Пользуюсь возможностью, чтоб написать вам подробное письмо. Я как раз недавно вернулся из поездки по Украине и не мало видел. В Москве, т.-е. в наиболее привилегированном и лучше снабженном городе за много месяцев не увидишь того, чем в несколько дней поражает провинция. В провинции сразу охватываешся чувством беспокойства и ненадежности.
Харьков чрезвычайно разросся, много новых предприятий, жилстроительства и пр., а в то же время десятки тысяч людей сидят по вечерам в темноте (и всю зиму просидели так, в едва топленных или совсем нетопленных квартирах). Нет электричества в целых районах города. Темнота в квартирах, закрыты кино, клубы. И это длится долгими неделями. Керосина нет, свечей нет, так что темнота абсолютная. Скверные керосиновые лампы имеют лишь счастливцы из бюрократии. Керосина нет, хотя добыча нефти в Баку выросла; электричества нет -- хотя построен Днепрострой... Это отсутствие света очень угнетающе действует, особенно зимой. А то, что происходит в Харькове происходит и во многих других местах. Вдруг, неожиданно потухает электричество и нет его неделями. И живут люди в каком-то полуварварском состоянии, не зная, что с собою делать и как убить столь дорогое время. Вообще лютые диспропорции между производством и потреблением прямо давят. От большего числа машин, люди живут не лучше, а хуже. Постепенно тебя охватывает ужас, при сознании того, что ты, человек, во имя и в интересах которого, все это создается -- ничто, раб, какой то большой неразумной силы -- машины. Ибо если при капитализме машина превращалась в чудовище, направленное против людей, при социализме она должна была бы быть помощницей людям; чем больше машин, тем легче должна была бы быть жизнь рабочего, а у нас наоборот...
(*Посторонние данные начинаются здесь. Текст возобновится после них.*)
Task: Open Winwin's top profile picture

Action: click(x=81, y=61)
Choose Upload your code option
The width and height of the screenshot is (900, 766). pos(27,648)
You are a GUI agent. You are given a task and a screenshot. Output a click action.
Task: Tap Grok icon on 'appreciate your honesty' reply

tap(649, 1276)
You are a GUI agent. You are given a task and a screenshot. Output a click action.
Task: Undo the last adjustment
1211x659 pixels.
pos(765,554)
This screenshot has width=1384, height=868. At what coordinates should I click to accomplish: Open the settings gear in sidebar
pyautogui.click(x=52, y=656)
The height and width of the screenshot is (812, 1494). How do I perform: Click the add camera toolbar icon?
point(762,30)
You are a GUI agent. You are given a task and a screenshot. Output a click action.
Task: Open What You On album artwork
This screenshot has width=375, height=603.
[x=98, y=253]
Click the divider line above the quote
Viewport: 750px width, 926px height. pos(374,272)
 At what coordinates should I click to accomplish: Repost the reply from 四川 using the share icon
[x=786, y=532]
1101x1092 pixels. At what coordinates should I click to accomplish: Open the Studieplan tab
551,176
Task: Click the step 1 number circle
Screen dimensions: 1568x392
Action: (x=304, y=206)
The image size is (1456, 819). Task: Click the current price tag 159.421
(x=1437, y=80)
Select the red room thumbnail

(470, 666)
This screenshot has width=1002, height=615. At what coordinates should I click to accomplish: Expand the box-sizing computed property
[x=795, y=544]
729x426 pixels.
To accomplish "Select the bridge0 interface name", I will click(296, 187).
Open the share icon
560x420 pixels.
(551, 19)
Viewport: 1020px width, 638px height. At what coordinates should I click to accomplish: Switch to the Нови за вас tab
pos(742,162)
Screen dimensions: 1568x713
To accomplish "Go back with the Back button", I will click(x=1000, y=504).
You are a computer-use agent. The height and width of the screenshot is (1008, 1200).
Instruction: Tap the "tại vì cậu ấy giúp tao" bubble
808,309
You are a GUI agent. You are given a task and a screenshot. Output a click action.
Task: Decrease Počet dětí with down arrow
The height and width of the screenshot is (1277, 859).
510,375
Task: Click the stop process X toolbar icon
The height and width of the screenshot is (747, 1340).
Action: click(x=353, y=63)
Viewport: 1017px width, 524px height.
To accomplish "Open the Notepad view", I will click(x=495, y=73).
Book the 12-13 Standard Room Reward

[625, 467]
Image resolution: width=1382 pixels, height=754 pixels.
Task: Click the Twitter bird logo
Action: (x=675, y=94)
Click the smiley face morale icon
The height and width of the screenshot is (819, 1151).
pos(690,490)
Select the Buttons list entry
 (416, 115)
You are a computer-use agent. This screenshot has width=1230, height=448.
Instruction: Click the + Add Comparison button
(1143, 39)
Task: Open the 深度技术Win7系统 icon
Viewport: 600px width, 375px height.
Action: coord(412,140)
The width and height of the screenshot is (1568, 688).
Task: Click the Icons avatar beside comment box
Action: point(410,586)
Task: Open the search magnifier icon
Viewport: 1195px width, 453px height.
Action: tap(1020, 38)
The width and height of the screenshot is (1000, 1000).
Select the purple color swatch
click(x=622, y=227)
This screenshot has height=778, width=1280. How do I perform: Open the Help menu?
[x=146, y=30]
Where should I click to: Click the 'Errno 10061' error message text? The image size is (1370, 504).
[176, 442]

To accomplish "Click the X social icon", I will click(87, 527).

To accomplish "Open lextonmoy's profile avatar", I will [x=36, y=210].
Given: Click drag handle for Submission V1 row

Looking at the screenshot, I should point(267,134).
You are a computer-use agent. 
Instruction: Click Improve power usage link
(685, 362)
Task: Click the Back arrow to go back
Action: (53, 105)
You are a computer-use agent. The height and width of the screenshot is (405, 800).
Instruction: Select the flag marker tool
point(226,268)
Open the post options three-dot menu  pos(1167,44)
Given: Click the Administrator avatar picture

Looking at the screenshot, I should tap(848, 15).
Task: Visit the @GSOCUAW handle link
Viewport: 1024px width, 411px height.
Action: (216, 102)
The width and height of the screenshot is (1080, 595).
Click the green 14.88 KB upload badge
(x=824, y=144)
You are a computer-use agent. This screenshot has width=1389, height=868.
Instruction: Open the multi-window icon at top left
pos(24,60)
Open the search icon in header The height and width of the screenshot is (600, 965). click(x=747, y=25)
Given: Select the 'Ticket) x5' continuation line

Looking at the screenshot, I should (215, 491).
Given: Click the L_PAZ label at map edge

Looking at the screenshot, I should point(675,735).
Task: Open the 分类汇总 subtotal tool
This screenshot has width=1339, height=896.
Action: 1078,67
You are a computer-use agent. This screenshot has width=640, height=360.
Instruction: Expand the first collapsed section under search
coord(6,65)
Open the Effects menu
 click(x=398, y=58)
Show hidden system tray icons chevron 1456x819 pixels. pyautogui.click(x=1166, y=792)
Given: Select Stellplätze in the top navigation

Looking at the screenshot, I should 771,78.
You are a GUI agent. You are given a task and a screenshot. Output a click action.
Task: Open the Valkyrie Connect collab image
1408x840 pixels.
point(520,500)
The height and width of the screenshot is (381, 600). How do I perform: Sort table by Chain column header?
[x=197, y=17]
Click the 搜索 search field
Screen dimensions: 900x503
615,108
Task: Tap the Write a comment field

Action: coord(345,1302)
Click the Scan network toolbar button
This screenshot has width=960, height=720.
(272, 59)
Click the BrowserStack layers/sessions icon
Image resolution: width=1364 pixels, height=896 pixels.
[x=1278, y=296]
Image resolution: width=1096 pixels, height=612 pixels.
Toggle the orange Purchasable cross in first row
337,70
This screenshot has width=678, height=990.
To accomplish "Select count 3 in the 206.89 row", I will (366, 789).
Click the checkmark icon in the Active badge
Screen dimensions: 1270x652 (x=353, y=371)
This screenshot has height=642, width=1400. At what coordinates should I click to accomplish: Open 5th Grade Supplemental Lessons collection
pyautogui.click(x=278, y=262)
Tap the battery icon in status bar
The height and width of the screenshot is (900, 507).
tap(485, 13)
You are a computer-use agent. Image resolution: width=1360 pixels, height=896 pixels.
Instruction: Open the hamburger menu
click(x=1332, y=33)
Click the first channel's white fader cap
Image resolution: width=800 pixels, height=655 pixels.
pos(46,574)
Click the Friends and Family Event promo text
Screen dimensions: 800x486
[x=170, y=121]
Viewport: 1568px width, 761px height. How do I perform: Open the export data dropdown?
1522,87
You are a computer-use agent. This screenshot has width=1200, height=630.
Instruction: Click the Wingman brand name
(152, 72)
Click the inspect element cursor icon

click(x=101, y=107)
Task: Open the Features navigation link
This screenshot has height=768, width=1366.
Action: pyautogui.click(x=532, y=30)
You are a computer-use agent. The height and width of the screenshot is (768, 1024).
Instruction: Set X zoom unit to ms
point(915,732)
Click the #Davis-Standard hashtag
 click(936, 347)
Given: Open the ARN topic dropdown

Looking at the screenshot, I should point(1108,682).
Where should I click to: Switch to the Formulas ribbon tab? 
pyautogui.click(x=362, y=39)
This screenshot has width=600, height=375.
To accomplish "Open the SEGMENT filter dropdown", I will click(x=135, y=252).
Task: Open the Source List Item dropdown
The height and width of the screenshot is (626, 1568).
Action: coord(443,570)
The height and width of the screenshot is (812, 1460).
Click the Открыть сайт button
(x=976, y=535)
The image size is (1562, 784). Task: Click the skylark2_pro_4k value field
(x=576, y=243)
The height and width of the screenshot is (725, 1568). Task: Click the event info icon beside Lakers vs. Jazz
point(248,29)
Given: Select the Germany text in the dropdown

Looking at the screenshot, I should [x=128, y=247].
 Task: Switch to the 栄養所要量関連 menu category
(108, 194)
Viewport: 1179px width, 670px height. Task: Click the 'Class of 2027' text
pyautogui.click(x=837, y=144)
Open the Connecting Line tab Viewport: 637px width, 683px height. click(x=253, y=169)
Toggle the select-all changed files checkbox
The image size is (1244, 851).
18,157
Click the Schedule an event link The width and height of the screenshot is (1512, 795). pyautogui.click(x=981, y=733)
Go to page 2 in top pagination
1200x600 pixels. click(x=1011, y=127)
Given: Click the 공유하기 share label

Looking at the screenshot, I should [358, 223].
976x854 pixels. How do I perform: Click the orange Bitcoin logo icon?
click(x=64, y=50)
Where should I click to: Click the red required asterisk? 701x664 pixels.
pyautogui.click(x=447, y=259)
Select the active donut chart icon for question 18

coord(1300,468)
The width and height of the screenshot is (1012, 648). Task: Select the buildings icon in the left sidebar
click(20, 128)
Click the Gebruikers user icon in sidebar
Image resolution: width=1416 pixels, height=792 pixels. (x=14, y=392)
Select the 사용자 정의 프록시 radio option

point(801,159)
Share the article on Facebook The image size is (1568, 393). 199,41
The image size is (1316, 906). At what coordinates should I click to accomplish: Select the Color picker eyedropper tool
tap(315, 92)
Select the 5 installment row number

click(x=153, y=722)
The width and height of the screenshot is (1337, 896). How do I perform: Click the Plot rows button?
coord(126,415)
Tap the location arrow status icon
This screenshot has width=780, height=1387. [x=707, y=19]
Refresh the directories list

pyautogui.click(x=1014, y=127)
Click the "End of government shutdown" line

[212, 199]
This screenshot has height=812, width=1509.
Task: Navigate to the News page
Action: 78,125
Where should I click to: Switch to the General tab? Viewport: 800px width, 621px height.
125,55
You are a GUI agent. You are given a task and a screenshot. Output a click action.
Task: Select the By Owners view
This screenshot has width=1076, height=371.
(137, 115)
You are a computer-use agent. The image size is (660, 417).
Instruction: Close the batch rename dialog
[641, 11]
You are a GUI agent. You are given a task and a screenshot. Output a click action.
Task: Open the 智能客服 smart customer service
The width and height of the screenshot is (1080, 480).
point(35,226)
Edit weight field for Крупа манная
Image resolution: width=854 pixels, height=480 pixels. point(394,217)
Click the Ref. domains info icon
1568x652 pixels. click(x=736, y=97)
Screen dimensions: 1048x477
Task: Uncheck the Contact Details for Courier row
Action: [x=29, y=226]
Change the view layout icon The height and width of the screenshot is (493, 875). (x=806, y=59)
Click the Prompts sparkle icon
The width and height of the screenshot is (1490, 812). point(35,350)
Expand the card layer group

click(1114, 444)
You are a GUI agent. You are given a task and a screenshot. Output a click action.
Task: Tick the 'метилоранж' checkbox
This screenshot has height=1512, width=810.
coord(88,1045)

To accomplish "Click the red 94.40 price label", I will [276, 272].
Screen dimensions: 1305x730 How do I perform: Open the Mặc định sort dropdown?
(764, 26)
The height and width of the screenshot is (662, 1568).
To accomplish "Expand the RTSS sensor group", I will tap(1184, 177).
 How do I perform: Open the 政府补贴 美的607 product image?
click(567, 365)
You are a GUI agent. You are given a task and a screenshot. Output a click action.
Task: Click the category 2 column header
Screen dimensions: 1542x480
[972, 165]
Побывал я и на Днепрострое. Что и говорить, грандиозное создание человеческой мысли и силы. Выглядит, как игрушка, все лучится чистотой. Но из четырех аггрегатов, три не работают, так как не построены еще заводы, которые они должны обслуживать. Вот тебе и плановое хозяйство. И если на электростанции чистота и во всем чувствуется внимательный уход, не то с рабочими. Газеты много писали о том, как Днепрострой из маленького селения превратился в город с 70.000 жителей, описывали клубы, столовые рабочих, печатали фотографии новых домов. Ложь ли это? Нет, все это существует. Только не сказано, что лишь самая маленькая часть рабочих помещается в этих новых зданиях и живет в сносных, человеческих условиях. Остальные живут в бараках. Грязь, полутьма, зимой -- в холоде, на плохом питании. Лица угрюмые, чувствуется не только недовольство, но и отчаяние. Долго так существовать не возможно...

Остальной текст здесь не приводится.